A headband isn’t always enough; sometimes you need the whole hat. I’ve traded my polar fleece cap for a stretchy wool Sketch Hat [Link:] by Outdoor Research (OR). It’s cute and warm without being heavy. Perfect for milder days, it doesn’t itch or take up much space.


The Outdoor Research Reva sweater [Link:] has officially passed the washer test at my house. I wash almost everything, though I do try to follow the instructions on the tag. No dryer for this one, but it’s light enough that it air-dries, pronto.

This lightweight, warm, full zip sweater has a bonded synthetic lining that’s designed to pull moisture away from your body vent it outwards. It’s light enough to fit under your jacket, but the weight doesn’t mean it’s not warm.

The Columbia Hoody by SmartWool [Link:] wins the new favorite shirt award. It’s got a flattering cut, a hood to protect your ears from the wind – and that will fit under your jacket hood, no problem. The Hoody also has a cool extra – thumb loops and slightly longer sleeves. The loops keep the sleeves down over the backs of your hands while you’re changing the settings on your camera. Your hands stay warm while you’re scribbling down the phone numbers you got from Swedish Nordic team, who, enchanted by your snowshoes, invited you to a party. No, wait, I mean, when they give you directions to that perfect snowshoe trailhead. Yeah, that’s it.

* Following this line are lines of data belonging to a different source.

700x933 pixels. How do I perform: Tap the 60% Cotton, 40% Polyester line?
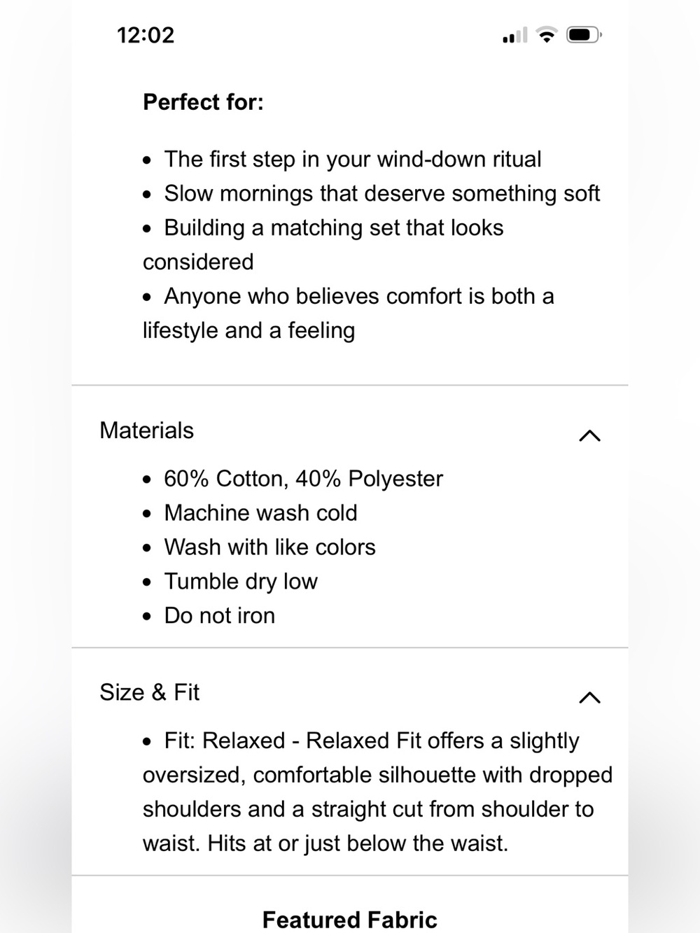tap(303, 479)
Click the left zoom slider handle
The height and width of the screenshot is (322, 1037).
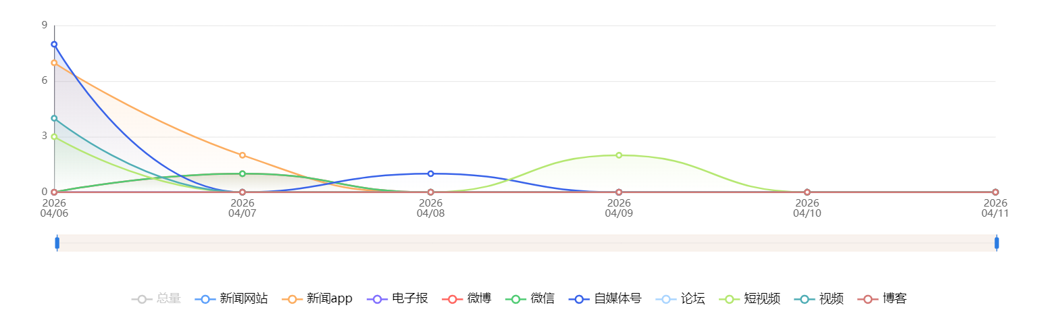coord(57,243)
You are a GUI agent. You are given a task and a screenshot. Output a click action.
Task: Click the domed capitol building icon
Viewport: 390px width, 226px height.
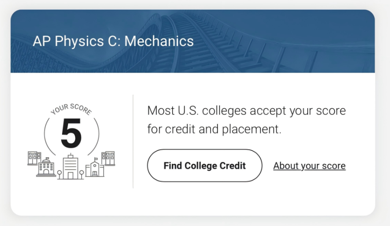(46, 167)
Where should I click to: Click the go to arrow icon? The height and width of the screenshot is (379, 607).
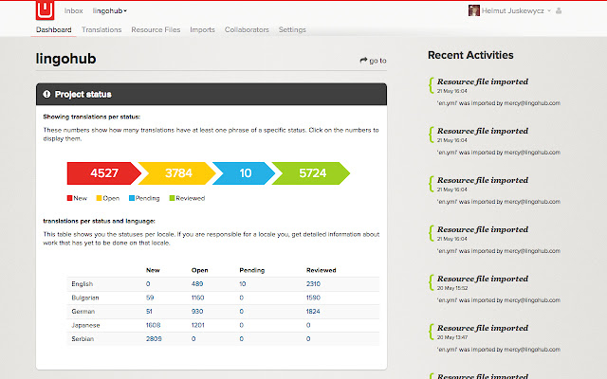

I’m sorry I ever had my hands the Ibex outwear because it’s spoiled me for other products. The Cirque jacket [Link:] is made from Ibex’s Climawool, a nylon and wool blend. It repels water, keeps you warm, and it’s good looking. I wore this with the Ibex Woolie Crew and went from base camp to glacier and back again in complete comfort. I wasn’t too hot on the ascent and in that cold breeze that comes off the blue ice of the glacier – I was warm and protected.

Ibex’s Guide Light pants [Link:] are ideal for snowshoeing, a little narrower at the cuff to keep snow out of your boots – though I’d still wear gaiters in deep snow or powder.

More baaa-ang for your buck

Don’t be surprised to learn that wool clothing is more expensive than synthetics. It’s worth it. Wear time alone – a well-constructed wool item tends to outlive a synthetic – will make up for some of the cost. You also get attention to detail – not just in materials selection, but in things like flat and itchless tags on the base layers, machine washability, and even style. Add up the other features – the warmth, the comfort, and the quality – and you’ll a wool gives you terrific value for the big outdoors.